2.1. Data and Descriptive Statistics
This study’s data are drawn from the fourth wave of the Nigerian General Household Survey Panel, a recent nationally representative dataset. The data were collected in 2018/2019 by the Nigeria National Bureau of Statistics in collaboration with the World Bank Living Standard Measurement Study—Integrated Surveys on Agriculture (LSMS-ISA) program. The sample size was approximately 5000 households across 36 states and the Federal Capital Territory. Studies by Dedehouanou and McPeak [
23] and Dilion et al. [
24] also describe this dataset.
The survey collected agricultural data at the disaggregated levels (crop, plot, and household). Detailed information on inputs, harvested outputs, and soil characteristics were collected at the plot level. In contrast to the three previous surveys, this recent LSMS-ISA wave included whether farmers used improved seeds on a specific plot. This essential feature was helpful for the identification strategy. Hence, the farm plots were disaggregated into improved and traditional crop plots. Other plot characteristics, such as soil quality, organic fertilizers, plot slope, and whether machines were used in the plots, were also included in the questionnaire.

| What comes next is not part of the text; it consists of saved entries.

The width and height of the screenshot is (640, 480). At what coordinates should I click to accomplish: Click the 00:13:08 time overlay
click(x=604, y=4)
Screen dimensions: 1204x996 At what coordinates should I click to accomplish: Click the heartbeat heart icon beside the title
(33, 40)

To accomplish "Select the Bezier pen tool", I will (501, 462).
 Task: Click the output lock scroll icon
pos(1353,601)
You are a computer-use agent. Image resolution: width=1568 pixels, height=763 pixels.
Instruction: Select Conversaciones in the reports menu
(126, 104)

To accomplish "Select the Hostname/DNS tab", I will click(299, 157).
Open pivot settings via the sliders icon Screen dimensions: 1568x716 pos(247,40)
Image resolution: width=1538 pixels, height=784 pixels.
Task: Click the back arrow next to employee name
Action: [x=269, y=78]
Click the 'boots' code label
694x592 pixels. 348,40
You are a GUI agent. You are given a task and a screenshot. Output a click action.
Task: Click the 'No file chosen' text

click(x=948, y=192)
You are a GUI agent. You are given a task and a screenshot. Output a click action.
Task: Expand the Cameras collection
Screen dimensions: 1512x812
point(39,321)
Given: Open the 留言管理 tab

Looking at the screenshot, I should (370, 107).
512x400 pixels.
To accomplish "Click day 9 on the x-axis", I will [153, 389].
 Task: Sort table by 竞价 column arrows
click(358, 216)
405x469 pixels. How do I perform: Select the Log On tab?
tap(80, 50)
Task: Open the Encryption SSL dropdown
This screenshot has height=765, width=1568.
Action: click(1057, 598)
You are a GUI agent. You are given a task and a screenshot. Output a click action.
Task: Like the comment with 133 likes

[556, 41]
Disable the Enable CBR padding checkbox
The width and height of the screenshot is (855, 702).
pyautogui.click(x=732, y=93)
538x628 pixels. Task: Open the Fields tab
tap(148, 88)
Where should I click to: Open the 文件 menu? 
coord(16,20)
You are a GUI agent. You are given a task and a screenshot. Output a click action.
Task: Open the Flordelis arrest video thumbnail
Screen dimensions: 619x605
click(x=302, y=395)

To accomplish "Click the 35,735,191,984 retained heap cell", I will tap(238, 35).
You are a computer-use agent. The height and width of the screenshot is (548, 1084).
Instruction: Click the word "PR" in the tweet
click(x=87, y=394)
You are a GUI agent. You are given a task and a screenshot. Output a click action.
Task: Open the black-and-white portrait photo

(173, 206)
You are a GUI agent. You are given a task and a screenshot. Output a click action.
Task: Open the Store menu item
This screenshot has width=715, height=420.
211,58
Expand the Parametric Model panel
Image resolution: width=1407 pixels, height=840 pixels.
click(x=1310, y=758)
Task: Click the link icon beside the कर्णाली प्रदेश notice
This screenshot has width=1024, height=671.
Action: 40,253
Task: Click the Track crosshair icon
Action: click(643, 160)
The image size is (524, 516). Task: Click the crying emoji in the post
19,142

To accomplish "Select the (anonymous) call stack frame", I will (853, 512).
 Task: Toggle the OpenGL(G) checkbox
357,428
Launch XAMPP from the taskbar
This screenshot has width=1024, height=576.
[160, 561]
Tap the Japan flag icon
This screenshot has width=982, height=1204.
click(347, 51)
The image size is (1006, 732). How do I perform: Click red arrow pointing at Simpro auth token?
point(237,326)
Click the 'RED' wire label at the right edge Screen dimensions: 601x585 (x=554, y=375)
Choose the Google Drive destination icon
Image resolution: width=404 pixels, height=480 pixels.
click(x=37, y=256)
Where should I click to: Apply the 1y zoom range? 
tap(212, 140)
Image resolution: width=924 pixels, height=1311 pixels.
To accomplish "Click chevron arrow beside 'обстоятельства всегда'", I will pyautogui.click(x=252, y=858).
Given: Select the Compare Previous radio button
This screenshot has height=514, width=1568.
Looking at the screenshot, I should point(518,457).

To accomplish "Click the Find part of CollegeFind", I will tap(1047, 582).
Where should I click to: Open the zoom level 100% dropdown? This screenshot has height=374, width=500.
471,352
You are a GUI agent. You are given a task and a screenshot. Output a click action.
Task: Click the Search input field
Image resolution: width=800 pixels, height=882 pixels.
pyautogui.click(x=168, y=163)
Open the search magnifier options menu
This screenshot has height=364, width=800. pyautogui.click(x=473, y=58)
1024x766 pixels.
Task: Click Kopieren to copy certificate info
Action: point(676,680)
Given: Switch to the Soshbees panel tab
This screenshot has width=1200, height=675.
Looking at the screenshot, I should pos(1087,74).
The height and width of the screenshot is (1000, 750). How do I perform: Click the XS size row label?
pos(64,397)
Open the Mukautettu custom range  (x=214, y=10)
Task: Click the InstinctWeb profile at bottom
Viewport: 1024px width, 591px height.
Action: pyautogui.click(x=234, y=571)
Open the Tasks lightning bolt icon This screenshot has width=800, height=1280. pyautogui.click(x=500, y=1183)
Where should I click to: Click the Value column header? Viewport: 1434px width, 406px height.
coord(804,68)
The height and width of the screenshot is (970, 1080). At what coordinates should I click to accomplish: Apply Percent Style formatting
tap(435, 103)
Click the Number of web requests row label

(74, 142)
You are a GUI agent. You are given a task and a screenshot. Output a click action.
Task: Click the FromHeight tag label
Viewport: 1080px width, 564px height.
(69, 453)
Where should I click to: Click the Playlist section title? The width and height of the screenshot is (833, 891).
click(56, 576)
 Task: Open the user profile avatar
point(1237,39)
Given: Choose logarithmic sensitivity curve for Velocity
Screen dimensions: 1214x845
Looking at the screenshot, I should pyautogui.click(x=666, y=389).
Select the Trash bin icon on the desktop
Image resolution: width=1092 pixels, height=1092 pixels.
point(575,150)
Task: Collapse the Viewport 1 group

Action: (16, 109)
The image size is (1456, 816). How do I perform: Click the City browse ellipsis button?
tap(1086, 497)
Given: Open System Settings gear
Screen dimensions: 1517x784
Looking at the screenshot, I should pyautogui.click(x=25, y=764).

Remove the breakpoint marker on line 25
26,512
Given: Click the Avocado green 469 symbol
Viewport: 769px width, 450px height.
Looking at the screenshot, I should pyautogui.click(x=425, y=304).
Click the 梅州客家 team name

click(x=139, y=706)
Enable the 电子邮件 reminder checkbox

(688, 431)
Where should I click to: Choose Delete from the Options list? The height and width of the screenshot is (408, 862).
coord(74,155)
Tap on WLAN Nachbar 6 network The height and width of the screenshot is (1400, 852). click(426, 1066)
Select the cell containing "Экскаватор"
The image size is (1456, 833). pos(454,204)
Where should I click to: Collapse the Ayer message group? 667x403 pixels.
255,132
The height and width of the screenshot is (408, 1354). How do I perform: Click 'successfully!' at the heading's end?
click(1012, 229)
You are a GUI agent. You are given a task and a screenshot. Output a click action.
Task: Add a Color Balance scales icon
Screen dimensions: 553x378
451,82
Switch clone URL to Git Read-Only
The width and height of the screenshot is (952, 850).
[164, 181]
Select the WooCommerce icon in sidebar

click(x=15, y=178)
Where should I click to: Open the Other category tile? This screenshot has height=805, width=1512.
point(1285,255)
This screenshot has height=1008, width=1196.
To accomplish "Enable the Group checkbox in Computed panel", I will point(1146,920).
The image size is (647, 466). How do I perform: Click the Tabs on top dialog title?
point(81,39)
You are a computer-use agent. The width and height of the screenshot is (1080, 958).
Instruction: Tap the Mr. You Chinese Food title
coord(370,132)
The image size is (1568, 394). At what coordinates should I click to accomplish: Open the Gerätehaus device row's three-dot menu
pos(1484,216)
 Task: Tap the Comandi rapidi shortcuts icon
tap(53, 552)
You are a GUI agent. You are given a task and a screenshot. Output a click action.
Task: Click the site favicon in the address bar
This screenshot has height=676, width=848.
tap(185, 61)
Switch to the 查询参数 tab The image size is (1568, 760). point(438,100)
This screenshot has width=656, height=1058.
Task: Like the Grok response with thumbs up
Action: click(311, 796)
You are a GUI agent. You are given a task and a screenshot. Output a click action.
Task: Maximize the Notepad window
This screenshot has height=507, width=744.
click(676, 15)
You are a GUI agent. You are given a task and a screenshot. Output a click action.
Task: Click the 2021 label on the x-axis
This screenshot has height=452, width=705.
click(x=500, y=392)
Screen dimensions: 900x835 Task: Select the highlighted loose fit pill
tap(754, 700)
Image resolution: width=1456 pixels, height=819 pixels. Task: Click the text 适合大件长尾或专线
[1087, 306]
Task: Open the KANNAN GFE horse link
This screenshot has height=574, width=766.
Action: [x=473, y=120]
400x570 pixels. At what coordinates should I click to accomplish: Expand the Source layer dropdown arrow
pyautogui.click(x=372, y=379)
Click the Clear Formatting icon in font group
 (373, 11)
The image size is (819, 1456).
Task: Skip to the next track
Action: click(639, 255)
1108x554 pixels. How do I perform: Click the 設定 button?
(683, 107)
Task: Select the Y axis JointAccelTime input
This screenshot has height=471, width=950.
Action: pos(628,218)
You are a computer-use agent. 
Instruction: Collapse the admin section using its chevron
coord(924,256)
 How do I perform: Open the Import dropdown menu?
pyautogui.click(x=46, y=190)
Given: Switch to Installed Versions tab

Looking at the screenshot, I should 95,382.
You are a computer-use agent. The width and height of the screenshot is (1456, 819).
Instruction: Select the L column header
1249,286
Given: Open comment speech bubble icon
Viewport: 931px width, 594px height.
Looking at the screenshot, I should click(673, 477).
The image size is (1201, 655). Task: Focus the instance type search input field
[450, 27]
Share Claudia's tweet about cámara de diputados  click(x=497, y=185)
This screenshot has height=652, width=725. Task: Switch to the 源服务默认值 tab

At the crop level, data are available on the number of seeds planted, fertilizer and chemical use, total labor used, and the approximate percentage of the plot planted with the crops, which helps account for the crop plot size when two or more crops are interplanted. The key socio-economic data collected at the household level include characteristics of the household head (such as sex, gender, and age), characteristics of household assets (such as household size, wealth index, and farm size), and other household characteristics, such as participation in non-farm enterprises, access to extension agents, and credit access. The data and documentation are freely available online (For information on the LSMS-ISA project and links to the data, see
https://microdata.worldbank.org/index.php/catalog/lsms/ (accessed on 20 January 2022)).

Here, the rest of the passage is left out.